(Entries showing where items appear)
--*--

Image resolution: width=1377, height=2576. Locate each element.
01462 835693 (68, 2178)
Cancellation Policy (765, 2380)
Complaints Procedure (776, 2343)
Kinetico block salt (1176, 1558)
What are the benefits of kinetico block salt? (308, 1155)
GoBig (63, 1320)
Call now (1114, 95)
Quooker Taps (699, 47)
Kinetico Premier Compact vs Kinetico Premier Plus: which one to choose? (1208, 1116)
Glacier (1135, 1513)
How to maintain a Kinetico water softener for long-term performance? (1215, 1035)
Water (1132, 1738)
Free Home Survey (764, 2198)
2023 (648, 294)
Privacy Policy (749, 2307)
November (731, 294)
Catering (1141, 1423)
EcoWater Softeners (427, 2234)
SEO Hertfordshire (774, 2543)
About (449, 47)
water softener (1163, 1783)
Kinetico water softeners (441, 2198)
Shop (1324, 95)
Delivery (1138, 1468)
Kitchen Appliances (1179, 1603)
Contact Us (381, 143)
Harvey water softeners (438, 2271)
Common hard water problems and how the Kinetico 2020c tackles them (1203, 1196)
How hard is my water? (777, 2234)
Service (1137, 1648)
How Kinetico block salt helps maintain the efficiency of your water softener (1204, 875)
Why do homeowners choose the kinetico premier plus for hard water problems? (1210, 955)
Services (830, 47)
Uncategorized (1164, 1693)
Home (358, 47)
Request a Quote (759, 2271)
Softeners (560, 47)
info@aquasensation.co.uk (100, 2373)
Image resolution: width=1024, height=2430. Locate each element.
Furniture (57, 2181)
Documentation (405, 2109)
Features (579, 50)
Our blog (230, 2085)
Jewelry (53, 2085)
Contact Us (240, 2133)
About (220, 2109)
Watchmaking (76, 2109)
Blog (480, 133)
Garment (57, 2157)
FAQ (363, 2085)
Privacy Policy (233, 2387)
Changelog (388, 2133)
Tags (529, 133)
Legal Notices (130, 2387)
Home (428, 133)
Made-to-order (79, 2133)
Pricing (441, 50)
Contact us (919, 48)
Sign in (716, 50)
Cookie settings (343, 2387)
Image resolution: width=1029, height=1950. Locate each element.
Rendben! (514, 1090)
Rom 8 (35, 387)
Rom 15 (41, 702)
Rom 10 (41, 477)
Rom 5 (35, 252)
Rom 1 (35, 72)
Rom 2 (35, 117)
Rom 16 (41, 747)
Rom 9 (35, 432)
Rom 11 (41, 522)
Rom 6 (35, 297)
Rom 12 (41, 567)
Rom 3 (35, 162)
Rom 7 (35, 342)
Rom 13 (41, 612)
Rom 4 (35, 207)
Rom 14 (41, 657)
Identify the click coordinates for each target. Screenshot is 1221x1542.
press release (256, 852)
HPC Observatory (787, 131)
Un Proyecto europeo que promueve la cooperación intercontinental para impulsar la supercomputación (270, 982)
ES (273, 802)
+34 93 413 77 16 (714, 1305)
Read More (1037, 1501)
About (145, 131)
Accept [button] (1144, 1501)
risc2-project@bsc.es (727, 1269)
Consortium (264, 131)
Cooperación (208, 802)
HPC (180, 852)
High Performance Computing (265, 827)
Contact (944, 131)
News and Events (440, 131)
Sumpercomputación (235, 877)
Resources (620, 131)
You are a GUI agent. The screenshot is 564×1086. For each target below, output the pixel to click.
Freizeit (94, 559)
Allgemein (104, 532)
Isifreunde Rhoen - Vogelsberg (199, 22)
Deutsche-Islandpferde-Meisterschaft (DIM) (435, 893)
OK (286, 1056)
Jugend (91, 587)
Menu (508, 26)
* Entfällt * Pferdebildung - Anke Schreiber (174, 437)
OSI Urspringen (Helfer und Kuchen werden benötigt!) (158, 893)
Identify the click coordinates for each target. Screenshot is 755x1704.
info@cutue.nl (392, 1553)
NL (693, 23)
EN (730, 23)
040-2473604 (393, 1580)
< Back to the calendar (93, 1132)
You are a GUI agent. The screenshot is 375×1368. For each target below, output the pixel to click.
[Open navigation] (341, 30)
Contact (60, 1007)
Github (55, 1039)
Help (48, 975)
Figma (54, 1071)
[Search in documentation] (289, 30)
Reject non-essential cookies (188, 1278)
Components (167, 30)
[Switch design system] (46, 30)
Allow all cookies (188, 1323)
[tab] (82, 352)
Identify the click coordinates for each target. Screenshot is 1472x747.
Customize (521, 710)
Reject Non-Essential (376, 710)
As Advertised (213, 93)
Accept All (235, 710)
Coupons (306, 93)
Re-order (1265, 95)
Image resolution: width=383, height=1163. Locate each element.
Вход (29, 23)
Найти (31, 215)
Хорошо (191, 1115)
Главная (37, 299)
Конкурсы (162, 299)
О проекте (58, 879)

--*--

• **The exercise**:
Reproduce every line of the records above without any change.

• **Task result**:
Image resolution: width=1377, height=2576. Locate each element.
01462 835693 (68, 2178)
Cancellation Policy (765, 2380)
Complaints Procedure (776, 2343)
Kinetico block salt (1176, 1558)
What are the benefits of kinetico block salt? (308, 1155)
GoBig (63, 1320)
Call now (1114, 95)
Quooker Taps (699, 47)
Kinetico Premier Compact vs Kinetico Premier Plus: which one to choose? (1208, 1116)
Glacier (1135, 1513)
How to maintain a Kinetico water softener for long-term performance? (1215, 1035)
Water (1132, 1738)
Free Home Survey (764, 2198)
2023 (648, 294)
Privacy Policy (749, 2307)
November (731, 294)
Catering (1141, 1423)
EcoWater Softeners (427, 2234)
SEO Hertfordshire (774, 2543)
About (449, 47)
water softener (1163, 1783)
Kinetico water softeners (441, 2198)
Shop (1324, 95)
Delivery (1138, 1468)
Kitchen Appliances (1179, 1603)
Contact Us (381, 143)
Harvey water softeners (438, 2271)
Common hard water problems and how the Kinetico 2020c tackles them (1203, 1196)
How hard is my water? (777, 2234)
Service (1137, 1648)
How Kinetico block salt helps maintain the efficiency of your water softener (1204, 875)
Why do homeowners choose the kinetico premier plus for hard water problems? (1210, 955)
Services (830, 47)
Uncategorized (1164, 1693)
Home (358, 47)
Request a Quote (759, 2271)
Softeners (560, 47)
info@aquasensation.co.uk (100, 2373)
Image resolution: width=1024, height=2430. Locate each element.
Furniture (57, 2181)
Documentation (405, 2109)
Features (579, 50)
Our blog (230, 2085)
Jewelry (53, 2085)
Contact Us (240, 2133)
About (220, 2109)
Watchmaking (76, 2109)
Blog (480, 133)
Garment (57, 2157)
FAQ (363, 2085)
Privacy Policy (233, 2387)
Changelog (388, 2133)
Tags (529, 133)
Legal Notices (130, 2387)
Home (428, 133)
Made-to-order (79, 2133)
Pricing (441, 50)
Contact us (919, 48)
Sign in (716, 50)
Cookie settings (343, 2387)
Image resolution: width=1029, height=1950. Locate each element.
Rendben! (514, 1090)
Rom 8 (35, 387)
Rom 15 (41, 702)
Rom 10 (41, 477)
Rom 5 (35, 252)
Rom 1 (35, 72)
Rom 2 (35, 117)
Rom 16 (41, 747)
Rom 9 (35, 432)
Rom 11 (41, 522)
Rom 6 (35, 297)
Rom 12 (41, 567)
Rom 3 (35, 162)
Rom 7 (35, 342)
Rom 13 (41, 612)
Rom 4 (35, 207)
Rom 14 (41, 657)
Identify the click coordinates for each target. Screenshot is 1221x1542.
press release (256, 852)
HPC Observatory (787, 131)
Un Proyecto europeo que promueve la cooperación intercontinental para impulsar la supercomputación (270, 982)
ES (273, 802)
+34 93 413 77 16 (714, 1305)
Read More (1037, 1501)
About (145, 131)
Accept [button] (1144, 1501)
risc2-project@bsc.es (727, 1269)
Consortium (264, 131)
Cooperación (208, 802)
HPC (180, 852)
High Performance Computing (265, 827)
Contact (944, 131)
News and Events (440, 131)
Sumpercomputación (235, 877)
Resources (620, 131)
You are a GUI agent. The screenshot is 564×1086. For each target below, output the pixel to click.
Freizeit (94, 559)
Allgemein (104, 532)
Isifreunde Rhoen - Vogelsberg (199, 22)
Deutsche-Islandpferde-Meisterschaft (DIM) (435, 893)
OK (286, 1056)
Jugend (91, 587)
Menu (508, 26)
* Entfällt * Pferdebildung - Anke Schreiber (174, 437)
OSI Urspringen (Helfer und Kuchen werden benötigt!) (158, 893)
Identify the click coordinates for each target. Screenshot is 755x1704.
info@cutue.nl (392, 1553)
NL (693, 23)
EN (730, 23)
040-2473604 (393, 1580)
< Back to the calendar (93, 1132)
You are a GUI agent. The screenshot is 375×1368. For each target below, output the pixel to click.
[Open navigation] (341, 30)
Contact (60, 1007)
Github (55, 1039)
Help (48, 975)
Figma (54, 1071)
[Search in documentation] (289, 30)
Reject non-essential cookies (188, 1278)
Components (167, 30)
[Switch design system] (46, 30)
Allow all cookies (188, 1323)
[tab] (82, 352)
Identify the click coordinates for each target. Screenshot is 1472x747.
Customize (521, 710)
Reject Non-Essential (376, 710)
As Advertised (213, 93)
Accept All (235, 710)
Coupons (306, 93)
Re-order (1265, 95)
Image resolution: width=383, height=1163. Locate each element.
Вход (29, 23)
Найти (31, 215)
Хорошо (191, 1115)
Главная (37, 299)
Конкурсы (162, 299)
О проекте (58, 879)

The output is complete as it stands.